DCN ARCHIVES

September 26, 2007

Archeologists find ancient quarry used to rebuild Temple Mount

JERUSALEM

Israeli archeologists have discovered a quarry that provided King Herod with the stones he used to renovate the biblical Second Temple compound, offering rare insight into construction of the holiest site in Judaism.

The source of the huge stones used 2,000 years ago to reconstruct the compound in Jerusalem’s Old City was discovered on the site of a proposed school in a Jerusalem suburb.

Today, the compound includes renovated houses and is the most explosive religious site in the Holy Land, known as the Temple Mount to Jews and the Noble Sanctuary to Muslims.

“This is the first time stones which were used to build the Temple Mount walls were found,” said Yuval Baruch, an archeologist with the Israeli Antiquities Authority involved in the dig. Quarries mined for the massive stones, each weighing more than 20 tonnes, eluded researchers until now, he said.

Baruch said coins and pottery found in the quarry confirm the stone was used during the period of Herod’s expansion of the Temple Mount in 19 BC.

But researchers said the strongest piece of evidence was found wedged into one of the massive cuts in the white limestone — an iron stake used to split the stone. The tool was apparently improperly used, accidentally lodged in the stone and forgotten.

“It stayed here for 2,000 years for us to find because a worker didn’t know what to do with it,” said archeologist Ehud Nesher, also of the Antiquities Authority.

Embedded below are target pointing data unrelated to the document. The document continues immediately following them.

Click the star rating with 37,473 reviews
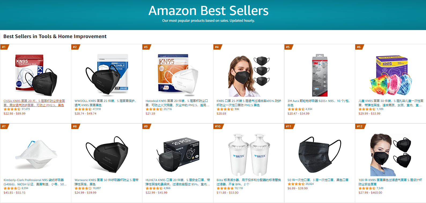This screenshot has height=203, width=426. pyautogui.click(x=12, y=109)

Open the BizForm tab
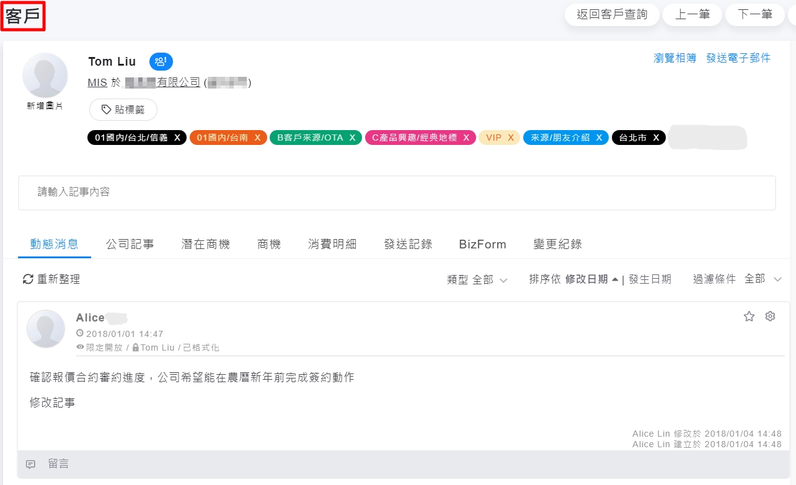[482, 244]
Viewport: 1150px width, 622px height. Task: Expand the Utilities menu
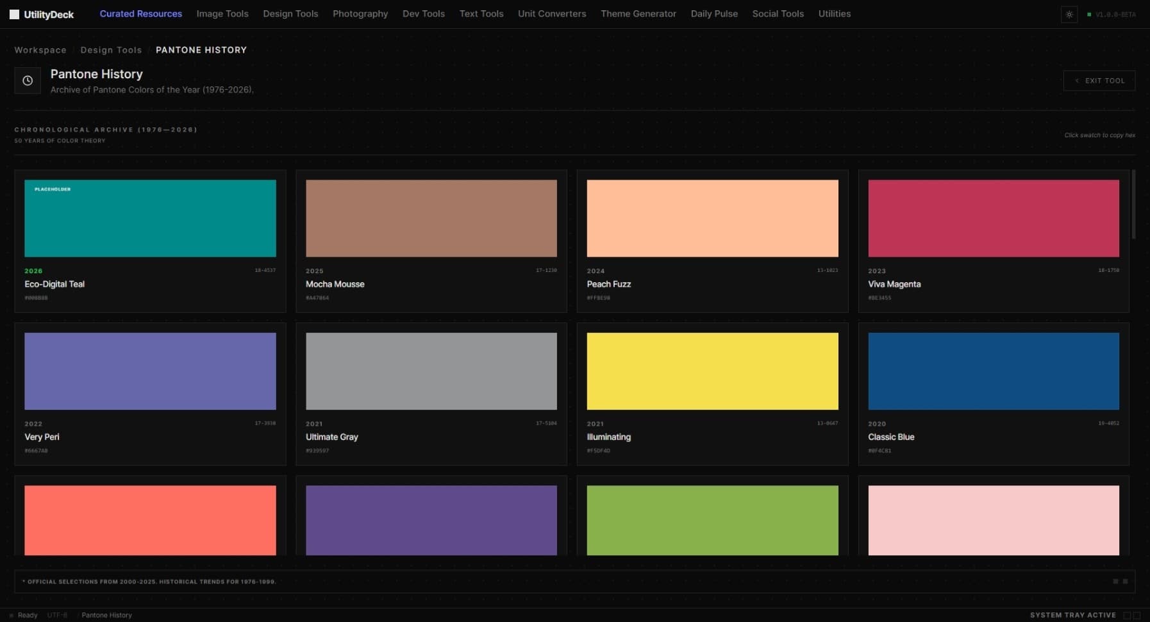point(834,13)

Nesher said the large outlines of the stone cuts indicated the site was a massive public project worked by hundreds of slaves. “Nothing private could have done this,” Nesher said.

“This is Herod’s, this is a sign of him.’’

Herod was the Jewish proxy ruler of the Holy Land under imperial Roman occupation from 37 BC. Herod’s most famous construction project was the renovation of the Second Temple, replacing a smaller structure that itself replaced the First Temple, destroyed by the Babylonians in 586 BC.

In addition to the quarry site, archeologists recently discovered a road a short distance from the quarry that was possibly used to transport the stones, Baruch said. How the enormous stones were moved to the construction site remains a mystery, he added.